[Exercise materials Boundary: Start]

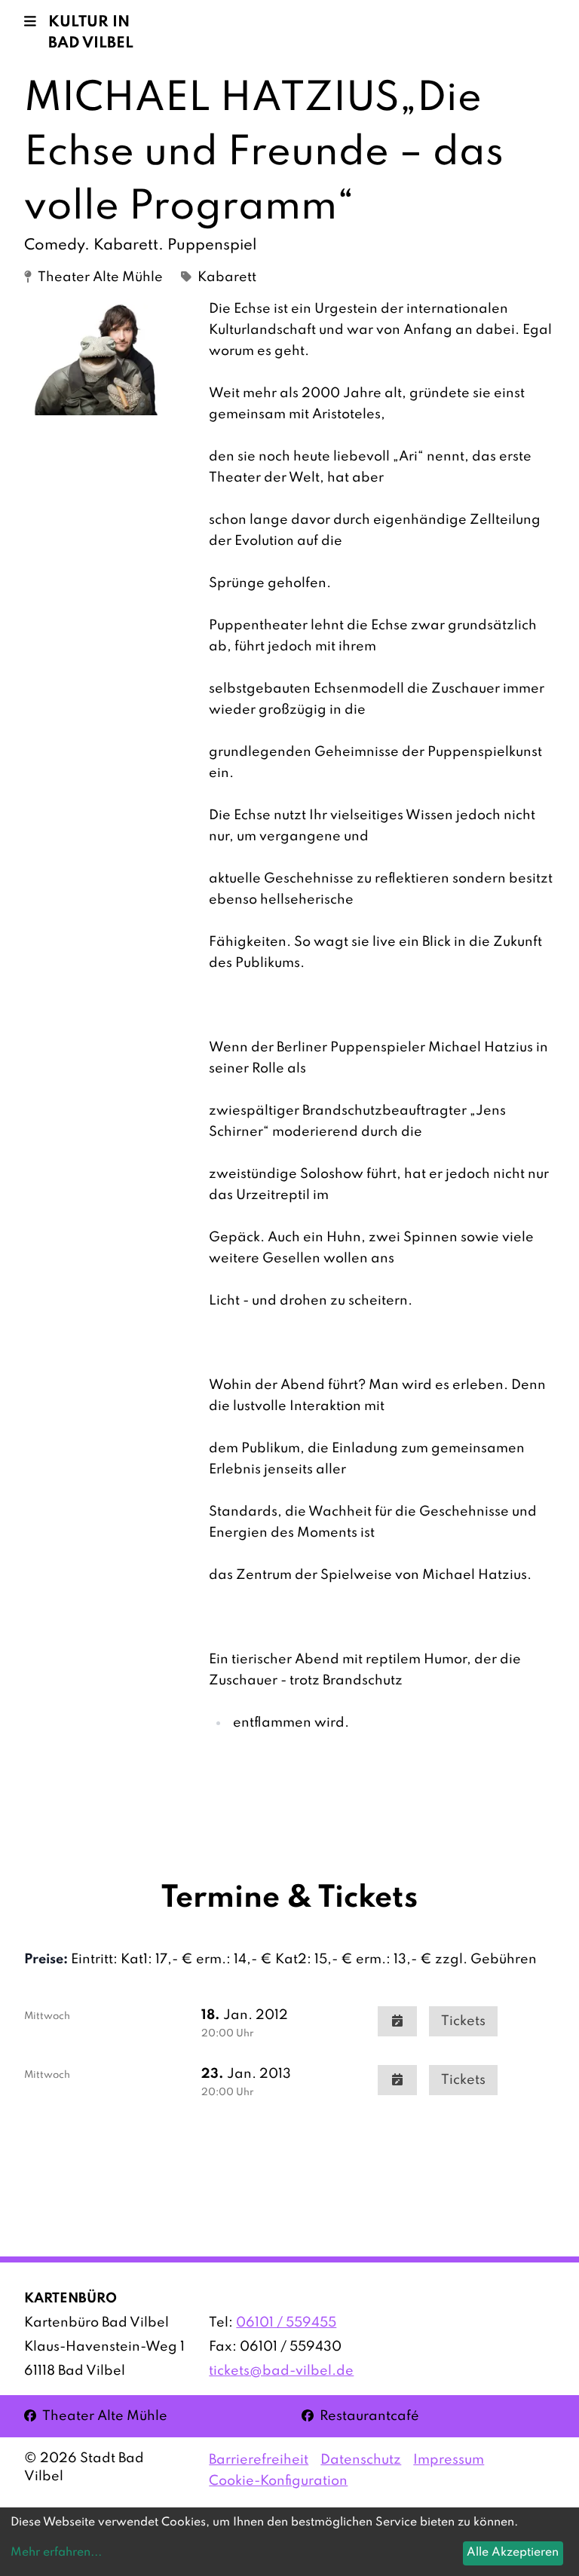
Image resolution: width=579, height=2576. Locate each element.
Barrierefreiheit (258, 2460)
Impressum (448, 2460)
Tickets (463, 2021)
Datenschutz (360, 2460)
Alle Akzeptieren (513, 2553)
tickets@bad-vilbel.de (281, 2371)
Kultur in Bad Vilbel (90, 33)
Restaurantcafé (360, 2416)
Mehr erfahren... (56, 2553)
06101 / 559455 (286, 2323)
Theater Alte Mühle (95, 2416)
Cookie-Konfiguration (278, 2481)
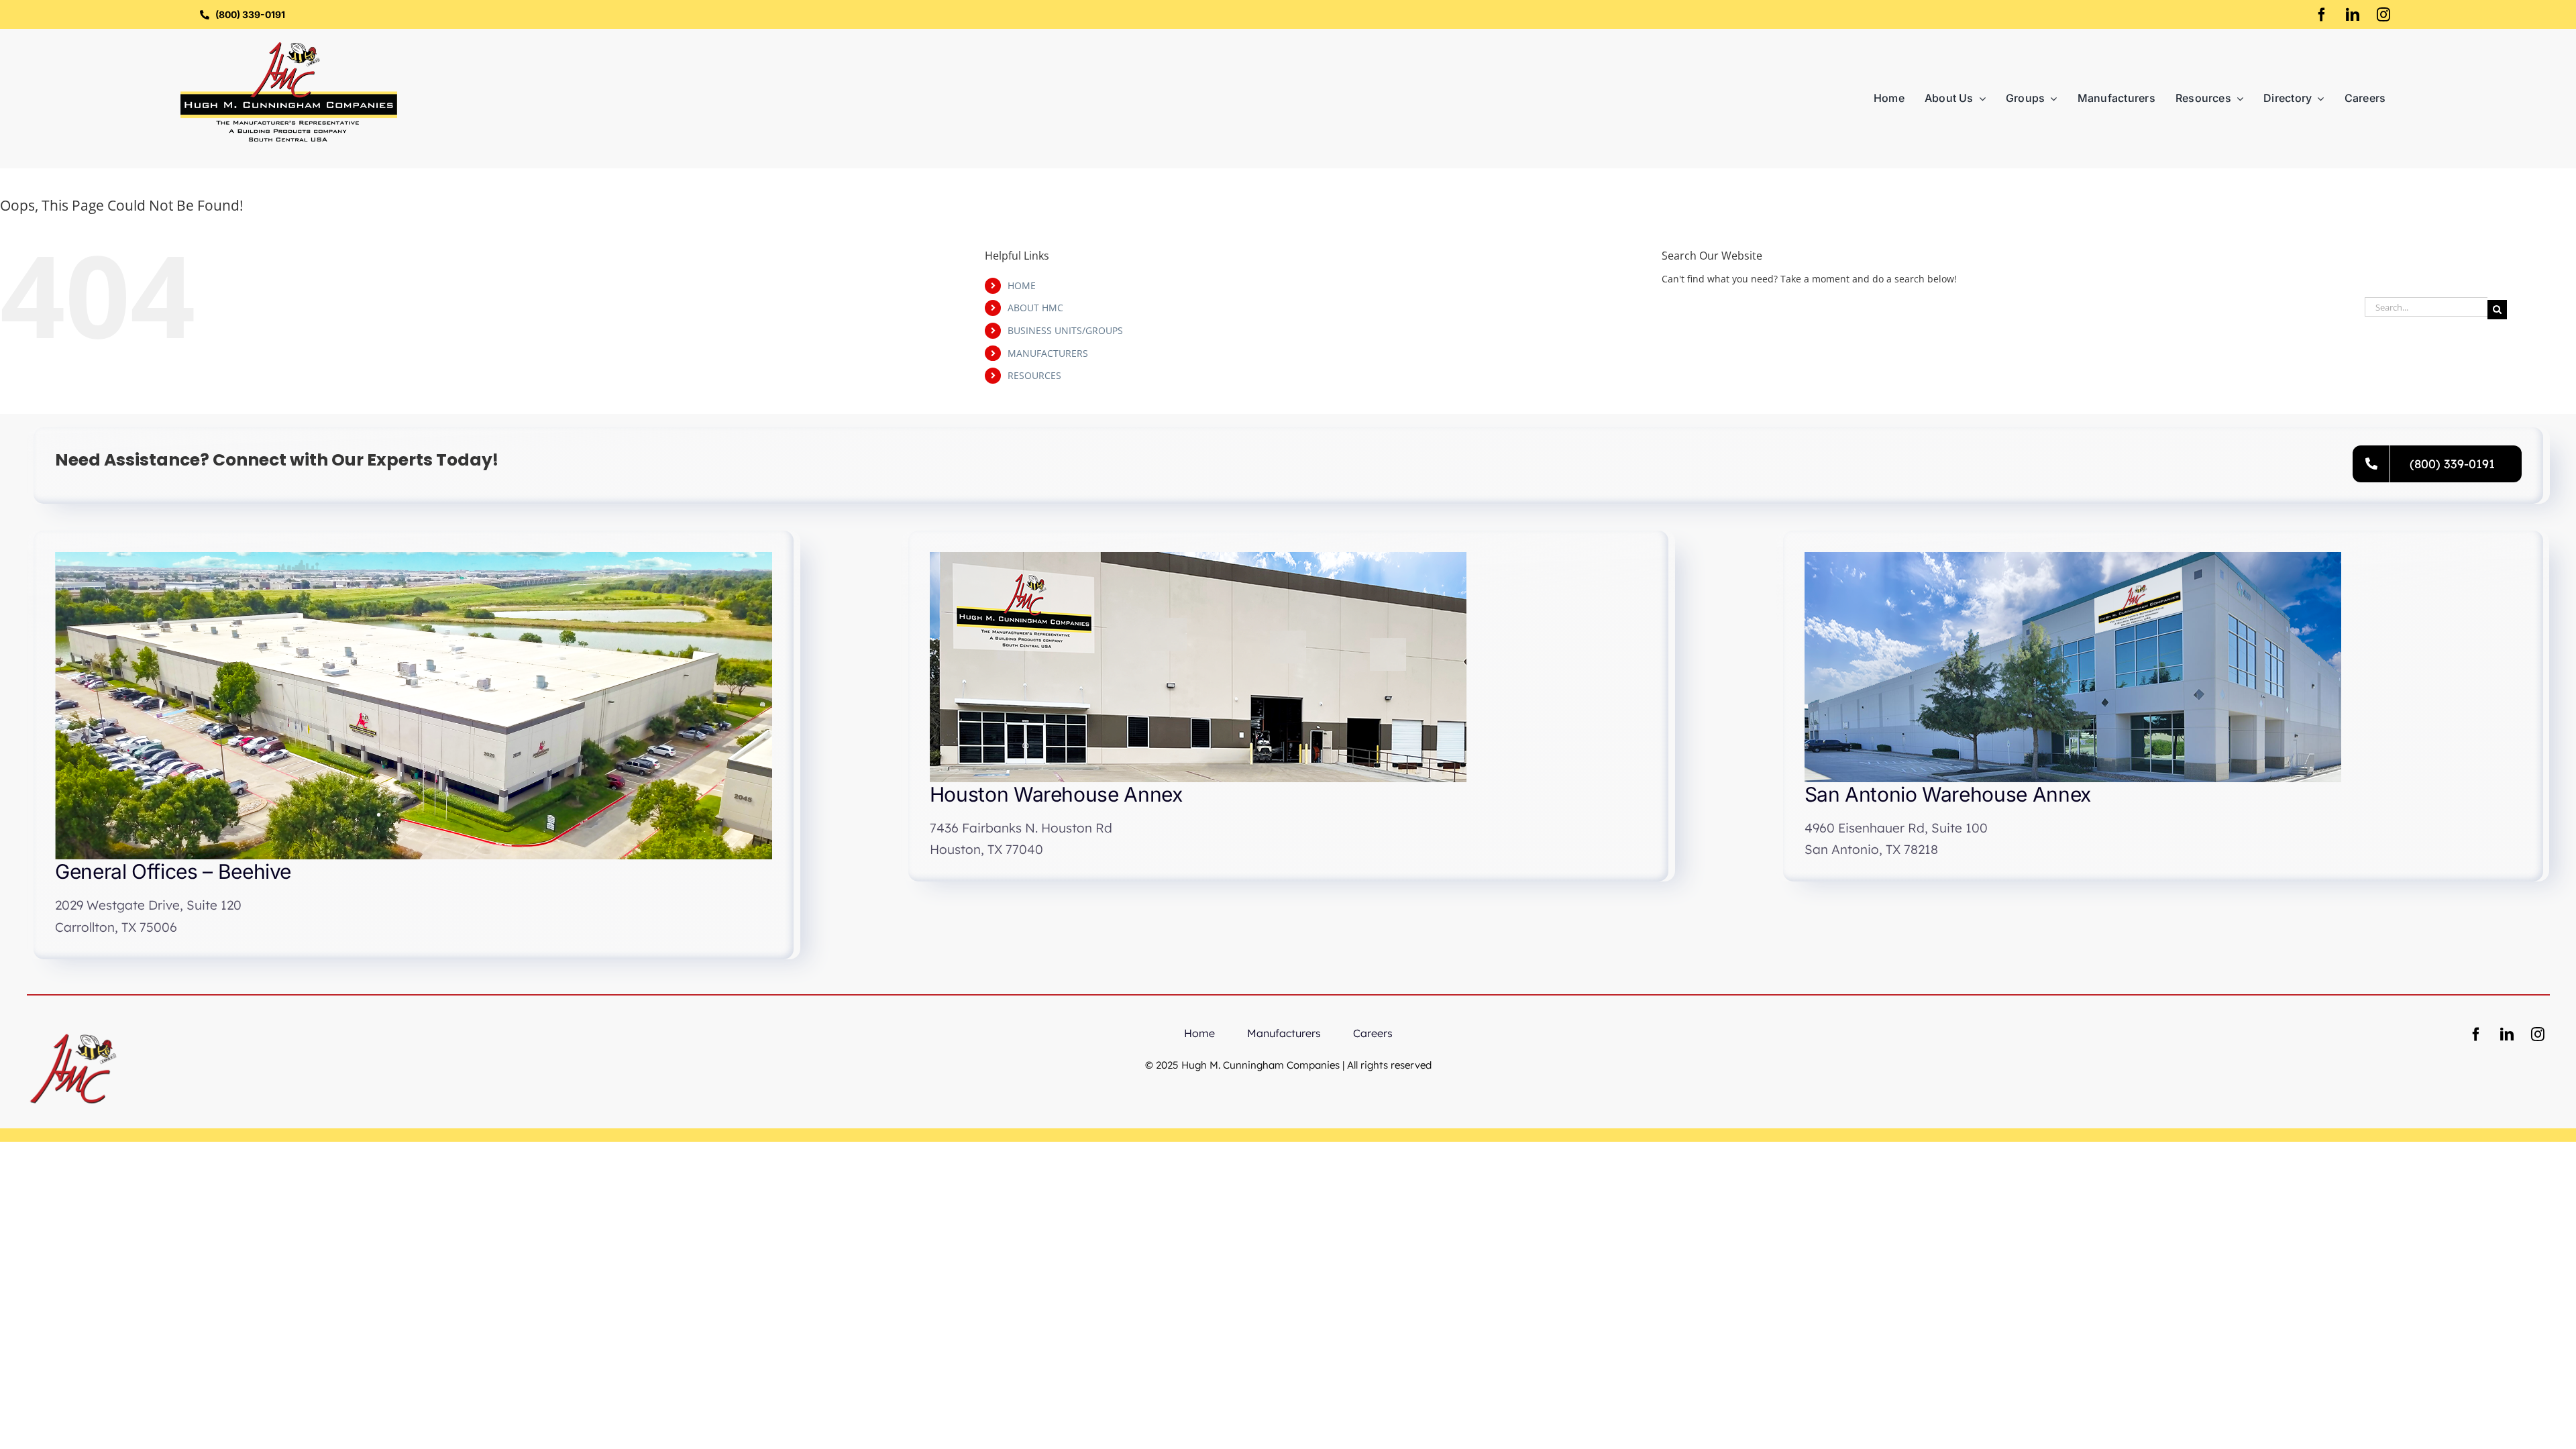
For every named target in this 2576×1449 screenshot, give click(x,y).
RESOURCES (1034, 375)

[Exercise materials Boundary: End]

→ Exercise goal: Leave the pictures out, and transcribe each of the records exactly.

→ Solution below:
Image resolution: width=579, height=2576. Locate each element.
Barrierefreiheit (258, 2460)
Impressum (448, 2460)
Tickets (463, 2021)
Datenschutz (360, 2460)
Alle Akzeptieren (513, 2553)
tickets@bad-vilbel.de (281, 2371)
Kultur in Bad Vilbel (90, 33)
Restaurantcafé (360, 2416)
Mehr erfahren... (56, 2553)
06101 / 559455 (286, 2323)
Theater Alte Mühle (95, 2416)
Cookie-Konfiguration (278, 2481)
For every named target in this 2576×1449 screenshot, give click(x,y).
RESOURCES (1034, 375)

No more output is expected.